Israeli director Yoav Shamir has won this year's $15,000 (Eu12,500) Joris Ivens Award at the International Documentary Festival of Amsterdam (IDFA) for his documentary film Checkpoint.

The competition jury, led by German film-maker Monika Treut, also awarded a special jury prize to Mark Achbar and Jennifer Abbott's The Corporation.

Meanwhile, Erik Gandini's anti-consumerist piece Surplus - Terrorised Into Being Consumers won the Silver Wolf prize. Jonathan Karsh's My Flesh And Blood and Pavel Medvedev's The Very Best Day shared the First Appearance Award for new and young film-makers.

Shamir's Checkpoint beat short-listed US directors Megan Mylan and Jon Shenk (Lost Boys Of Sudan) and Swiss film-maker Peter Liechti (Lucky Jack - Three Attempts To Stop Smoking) to win the Joris Ivens award, his first major prize as a film-maker.

Checkpoint, which details the daily goings on around some of the 200 checkpoints between Israel and The West Bank and the Gaza Strip, was shot in a deliberate verite style. Shamir said he tried hard to present an objective picture that would enable Israelis - the target audience of the film - to make up their own minds about occupation and its devastating effects on the occupied.

Shamir, aTel Aviv-based film-maker who competed for a First Appearance Award at IDFA with his debut film Marta & Luis in 2001, described his award as "one of the biggest achievements of my life".

"It was a real struggle to make the film. Almost everybody was against making it. It was hard to make, it was very physical, it took a long time and it was complicated by the psychological difficulty of making a film that could be interpreted as saying bad things about my own people. I'd like to thank Channel 8 and the New Israeli Fund For Film & Television for taking the risk and deciding that Checkpoint was an important film to back."

Although Shamir was clearly delighted to win the award, he said any personal sense of achievement came secondary to Checkpoint's political message.

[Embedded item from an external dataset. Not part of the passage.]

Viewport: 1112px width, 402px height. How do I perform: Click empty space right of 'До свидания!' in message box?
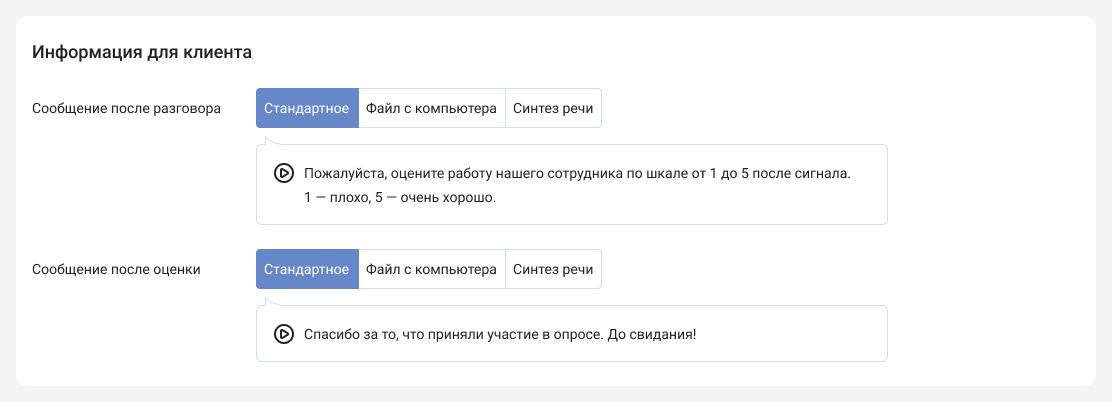(x=790, y=333)
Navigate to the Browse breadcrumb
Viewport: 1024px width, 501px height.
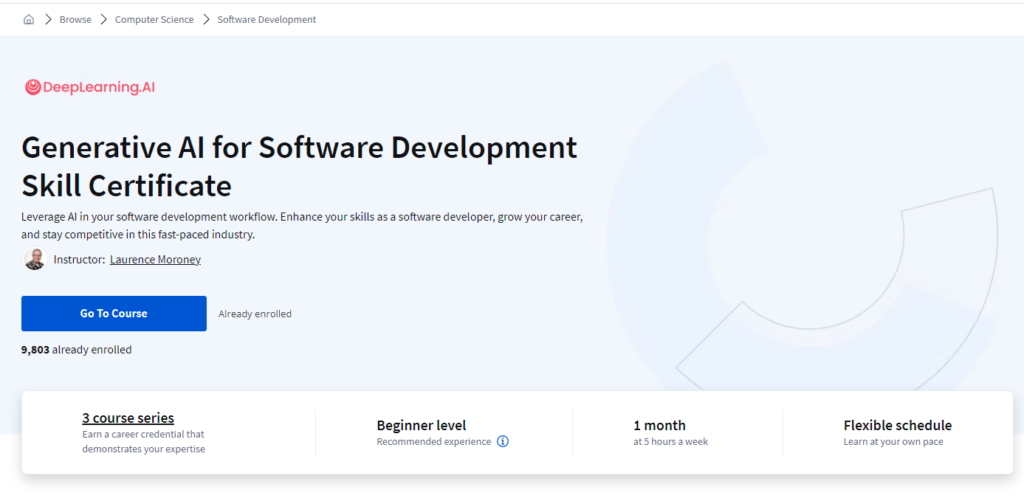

"Winning is nice but the political level is more important. This win will mean that more people will watch it and maybe make something of the situation."

"I wanted to present a picture that they might not otherwise see. It won't be an easy film for many to watch, its not much fun and there is no music. I don't think that many people will come out of the cinema saying 'wow I watched a great film', but it makes you think and, for me, that's the achievement."

Achbar and Abbott's film about the conglomerates that rule and feed off modern capitalist society was lauded by the jury as a "brilliantly argued essay that takes us on a scintillating intellectual journey into the heart of global capitalism".